Data analysis that drives business outcomes: Strategic advocacy protects access to complex nerve repair - McDermott+

Data analysis that drives business outcomes: Strategic advocacy protects access to complex nerve repair

The challenge

Every year, the Centers for Medicare & Medicaid Services (CMS) recalibrates how Medicare pays for outpatient hospital services. For hospitals and device manufacturers who depend on the revenue generated by these procedures, and for patients who need access to them, even a small adjustment to payment rates can carry enormous implications.

That was the case when CMS proposed a staggering 27% cut in the Medicare payment rate for a particular high-cost, complex nerve repair procedure. The significant decrease threatened both provider reimbursements and the economic viability of continuing to offer the procedure at all.

A device manufacturer recognized the seriousness of the issue and turned to McDermott+ for guidance. Through a data-driven advocacy strategy, M+ was able to help the device manufacturer convince CMS to nix their proposed payment rate reduction and instead finalize a 40% payment rate increase for the procedure.

Our analysis

The M+ team conducted a detailed analysis of CMS claims and cost data underlying the proposed payment rate cut for the nerve repair procedure to identify the root cause of the reduction.

We found that CMS had proposed a new complexity adjustment to map to the same ambulatory payment classification (known as an APC) used by the nerve repair procedure in question. This proposed complexity adjustment significantly reduced the geometric mean cost for the APC.

As a result, the proposed payment rate no longer accurately reflected the resource intensity of the highest-cost nerve repair procedures, including the one we were investigating.

Strategic approach

Based on these findings, M+ moved on multiple fronts simultaneously, building a data-driven case, developing stakeholder comment letters, and preparing for a meeting with CMS staff. Specifically, that approach included:

  1. Identifying which procedure codes should map to a new APC proposed by stakeholders. We confirmed that the changes would not violate CMS’s “two-times rule” and would preserve payment stability for APCs within the nerve repair family. We also estimated the change in revenue to providers and Medicare from the recommended policy change.
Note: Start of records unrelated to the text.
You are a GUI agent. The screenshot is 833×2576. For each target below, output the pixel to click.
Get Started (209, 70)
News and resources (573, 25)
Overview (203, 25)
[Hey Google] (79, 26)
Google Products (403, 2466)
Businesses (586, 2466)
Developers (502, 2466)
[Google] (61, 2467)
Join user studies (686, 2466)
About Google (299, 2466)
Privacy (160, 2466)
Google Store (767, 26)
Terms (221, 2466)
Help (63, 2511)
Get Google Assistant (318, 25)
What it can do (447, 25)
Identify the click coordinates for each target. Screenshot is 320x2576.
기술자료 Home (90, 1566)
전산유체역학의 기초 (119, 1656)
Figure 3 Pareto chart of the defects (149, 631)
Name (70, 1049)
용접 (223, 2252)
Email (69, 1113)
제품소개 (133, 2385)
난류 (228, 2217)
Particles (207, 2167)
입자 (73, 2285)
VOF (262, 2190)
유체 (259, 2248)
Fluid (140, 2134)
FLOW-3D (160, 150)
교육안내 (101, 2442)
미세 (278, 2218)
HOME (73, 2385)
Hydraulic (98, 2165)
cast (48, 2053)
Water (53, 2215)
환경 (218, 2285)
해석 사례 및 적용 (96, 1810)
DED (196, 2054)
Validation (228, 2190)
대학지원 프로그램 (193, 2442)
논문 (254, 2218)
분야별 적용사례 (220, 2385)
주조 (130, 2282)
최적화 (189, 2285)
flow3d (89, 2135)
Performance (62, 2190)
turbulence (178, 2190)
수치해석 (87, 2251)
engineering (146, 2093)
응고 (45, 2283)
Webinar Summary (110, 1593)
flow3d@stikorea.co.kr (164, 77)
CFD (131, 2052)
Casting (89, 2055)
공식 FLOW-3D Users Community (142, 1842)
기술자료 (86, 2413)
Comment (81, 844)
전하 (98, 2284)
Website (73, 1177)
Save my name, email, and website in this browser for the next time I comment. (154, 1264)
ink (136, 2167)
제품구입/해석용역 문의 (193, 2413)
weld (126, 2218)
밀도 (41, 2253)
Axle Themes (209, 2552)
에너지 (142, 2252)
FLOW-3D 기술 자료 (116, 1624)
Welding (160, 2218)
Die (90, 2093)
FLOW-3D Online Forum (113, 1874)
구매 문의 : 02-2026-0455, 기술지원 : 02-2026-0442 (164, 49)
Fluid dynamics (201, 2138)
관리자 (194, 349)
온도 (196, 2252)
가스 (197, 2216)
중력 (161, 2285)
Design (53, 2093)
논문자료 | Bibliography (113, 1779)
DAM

  2. Drafting comment letters. We developed a comment letter for the device manufacturer client and supported relevant stakeholders in their development of comment letters to propose that CMS create a new APC for high-cost nerve repair procedures.

  3. Meeting with CMS. We met with CMS to discuss payment adequacy concerns related to the existing APC structure for nerve repair codes and our suggested policy solution.

The outcome

CMS agreed with our recommendation to create a new APC for complex nerve repair procedures (Level 3 Nerve Repair). Our recommendation – and CMS’s acceptance of it – led to a finalized Medicare FFS payment rate of $8,966 for 2026.

That represented a 92% increase from the proposed rate of $4,670, and a 40% increase from the prior year payment rate of $6,404, for these procedures – a vast improvement over the drastic proposed payment rate reduction stakeholders had faced prior to our intervention.

The M+ difference

Proposed changes to Medicare payments are not inevitable. As hospital billing practices evolve, these changes can have an impact on how Medicare sets prices for outpatient hospital services. A proposed 27% reduction can become a 40% increase from the prior year – but only for those who are watching closely and acting early.

M+ can help device manufacturers be proactive by monitoring Medicare claims data to track hospital billing practices, think through potential policy changes that CMS is likely to accept, and supporting advocacy efforts to promote payment adequacy.